Keeping your client invested can be the best move in a volatile or down market. Meanwhile, a declining bottom line will make anyone nervous. If your client has an idea that you think has been motivated by fear, it may still be worthwhile to explore it.
This is an opportunity to enhance your collaborative partnership. Discuss the risks and especially highlight whether their idea is riskier than the rest of their financial plan, and how it could impact their strategy. You may be able to make it work. Sometimes it’s OK to scratch the itch as long as you don’t alter the financial foundations, and it keeps your clients from trying to claw back short-term losses. Meanwhile, resist the urge to overtrade a portfolio during bouts of volatility.

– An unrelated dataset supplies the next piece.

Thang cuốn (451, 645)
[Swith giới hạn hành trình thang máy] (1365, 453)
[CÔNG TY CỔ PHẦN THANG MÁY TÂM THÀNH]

As useful as the lessons of the past can be, the market — like time — is a river, and no two moments are the same. Your clients may try to make sense of the current climate in familiar terms. Help them understand that experience is instructive, not prescriptive, and take extra care to help them understand your reasoning when making moves counter to their memories of markets past.
Don’t lose sight of all the other things that need attention. Inflation is particularly burdensome on retirees, so it’s good to remain mindful of longevity-related issues, an area of focus for my practice and my firm, Raymond James. Another item easily lost in the headlines is the end of the expanded gift tax exemption at the close of 2025. Clients need to reach out to their trusted legal and accounting advisors now, not at the eleventh hour.
Your clients’ lives continue as the world keeps turning. You owe it to them, and your practice, to make sure you’re turning with it.
Nancy Leizman, a private wealth advisor at Leizman Wealth Management of Raymond James, launched her Cleveland, Ohio, financial advising practice in 1987, six months before Black Monday.